----- DATA EXCERPTS -----

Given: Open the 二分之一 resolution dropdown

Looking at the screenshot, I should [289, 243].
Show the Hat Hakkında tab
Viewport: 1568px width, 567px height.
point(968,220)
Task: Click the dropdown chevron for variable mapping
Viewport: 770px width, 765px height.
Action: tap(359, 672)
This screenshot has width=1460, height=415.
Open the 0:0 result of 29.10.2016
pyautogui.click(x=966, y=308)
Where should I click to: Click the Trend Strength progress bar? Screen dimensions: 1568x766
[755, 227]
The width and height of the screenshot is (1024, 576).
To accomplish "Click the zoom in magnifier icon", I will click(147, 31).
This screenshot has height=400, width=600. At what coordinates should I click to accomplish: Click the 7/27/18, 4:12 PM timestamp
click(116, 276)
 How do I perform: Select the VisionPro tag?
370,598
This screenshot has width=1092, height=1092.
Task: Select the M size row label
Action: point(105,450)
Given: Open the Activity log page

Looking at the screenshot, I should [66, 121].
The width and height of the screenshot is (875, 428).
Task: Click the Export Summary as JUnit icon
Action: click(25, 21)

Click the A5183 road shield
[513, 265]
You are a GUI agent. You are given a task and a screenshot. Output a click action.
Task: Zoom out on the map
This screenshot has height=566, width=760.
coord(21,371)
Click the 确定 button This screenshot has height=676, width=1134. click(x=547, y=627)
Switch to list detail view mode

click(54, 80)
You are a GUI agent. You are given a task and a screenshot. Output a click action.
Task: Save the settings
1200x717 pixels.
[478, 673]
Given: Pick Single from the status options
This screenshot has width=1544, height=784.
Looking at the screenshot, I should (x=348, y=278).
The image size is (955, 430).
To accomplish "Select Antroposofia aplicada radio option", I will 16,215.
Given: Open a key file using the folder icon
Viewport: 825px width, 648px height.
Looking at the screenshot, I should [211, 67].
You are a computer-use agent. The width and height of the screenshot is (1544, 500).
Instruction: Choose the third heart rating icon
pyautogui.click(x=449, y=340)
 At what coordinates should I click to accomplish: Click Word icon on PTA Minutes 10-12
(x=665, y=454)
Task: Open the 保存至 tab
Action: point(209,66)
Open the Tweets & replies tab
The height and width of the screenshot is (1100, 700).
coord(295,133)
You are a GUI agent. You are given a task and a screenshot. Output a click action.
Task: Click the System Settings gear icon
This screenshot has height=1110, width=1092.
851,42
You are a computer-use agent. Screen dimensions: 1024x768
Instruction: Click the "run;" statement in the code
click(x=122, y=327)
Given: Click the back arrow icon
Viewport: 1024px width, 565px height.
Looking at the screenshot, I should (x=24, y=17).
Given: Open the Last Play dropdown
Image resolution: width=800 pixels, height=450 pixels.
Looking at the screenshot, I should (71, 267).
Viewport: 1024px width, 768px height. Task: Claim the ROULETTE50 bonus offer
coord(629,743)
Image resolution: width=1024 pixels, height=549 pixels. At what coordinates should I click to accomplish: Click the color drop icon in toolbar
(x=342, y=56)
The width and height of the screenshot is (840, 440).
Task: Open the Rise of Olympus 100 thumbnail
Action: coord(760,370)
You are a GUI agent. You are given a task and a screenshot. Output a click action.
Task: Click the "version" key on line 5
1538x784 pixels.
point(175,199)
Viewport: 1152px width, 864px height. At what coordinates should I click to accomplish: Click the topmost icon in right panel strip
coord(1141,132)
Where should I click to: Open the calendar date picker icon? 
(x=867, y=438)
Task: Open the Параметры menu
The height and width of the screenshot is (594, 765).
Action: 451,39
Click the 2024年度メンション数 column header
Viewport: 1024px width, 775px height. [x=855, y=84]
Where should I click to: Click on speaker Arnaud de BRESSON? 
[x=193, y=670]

-----

Take each line of the material that contains the word "computer" and list it.

You are a computer-use agent. The width and height of the screenshot is (1544, 500).
You are a computer-use agent. Screen dimensions: 1024x768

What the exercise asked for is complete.